### GIVEN TASK
In the text on R-to-Parquet type mappings, what logical type are POSIXct objects written as?

### QUOTED TEXT
■ ■ ■

The non-default mappings can be selected via the schema argument. E.g. to write out a factor column called 'name' as ENUM, use

write_parquet(..., schema = parquet_schema(name = "ENUM"))

The detailed mapping rules are listed below, in order of preference. These rules will likely change until nanoparquet reaches version 1.0.0.

  1. Factors (i.e. vectors that inherit the factor class) are converted to character vectors using as.character(), then written as a STRSXP (character vector) type. The fact that a column is a factor is stored in the Arrow metadata (see below), unless the nanoparquet.write_arrow_metadata option is set to FALSE.

  2. Dates (i.e. the Date class) is written as DATE logical type, which is an INT32 type internally.

  3. hms objects (from the hms package) are written as TIME(true, MILLIS). logical type, which is internally the INT32 Parquet type. Sub-milliseconds precision is lost.

  4. POSIXct objects are written as TIMESTAMP(true, MICROS) logical type, which is internally the INT64 Parquet type. Sub-microsecond precision is lost.

  5. difftime objects (that are not hms objects, see above), are written as an INT64 Parquet type, and noting in the Arrow metadata (see below) that this column has type Duration with NANOSECONDS unit.

  6. Integer vectors (INTSXP) are written as INT(32, true) logical type, which corresponds to the INT32 type.

  7. Real vectors (REALSXP) are written as the DOUBLE type.

  8. Character vectors (STRSXP) are written as the STRING logical type, which has the BYTE_ARRAY type. They are always converted to UTF-8 before writing.

  9. Logical vectors (LGLSXP) are written as the BOOLEAN type.

  10. Other vectors error currently.

You can use infer_parquet_schema() on a data frame to map R data types to Parquet data types.

To change the default R to Parquet mapping, use parquet_schema() and the schema argument of write_parquet(). Currently supported non-default mappings are:

  • integer to INT64,

  • integer to INT96,

  • double to INT96,

  • double to FLOAT,

  • character to BYTE_ARRAY,

  • character to FIXED_LEN_BYTE_ARRAY,

  • character to ENUM,

  • factor to ENUM,

  • integer to DECIAML & INT32,

  • integer to DECIAML & INT64,

  • double to DECIAML & INT32,

  • double to DECIAML & INT64,

  • integer to ⁠INT(8, *)⁠, ⁠INT(16, *)⁠, INT(32, signed),

  • double to ⁠INT(*, *)⁠,

  • character to UUID,

  • double to FLOAT16,

  • list of raw vectors to BYTE_ARRAY,

  • list of raw vectors to FIXED_LEN_BYTE_ARRAY.

■ ■ ■

### DATA PROVIDED
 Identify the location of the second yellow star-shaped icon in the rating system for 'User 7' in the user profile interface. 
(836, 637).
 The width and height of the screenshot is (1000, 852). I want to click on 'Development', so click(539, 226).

■ ■ ■

### RESPONSE TO THIS EXERCISE
TIMESTAMP(true, MICROS), which is internally the INT64 Parquet type.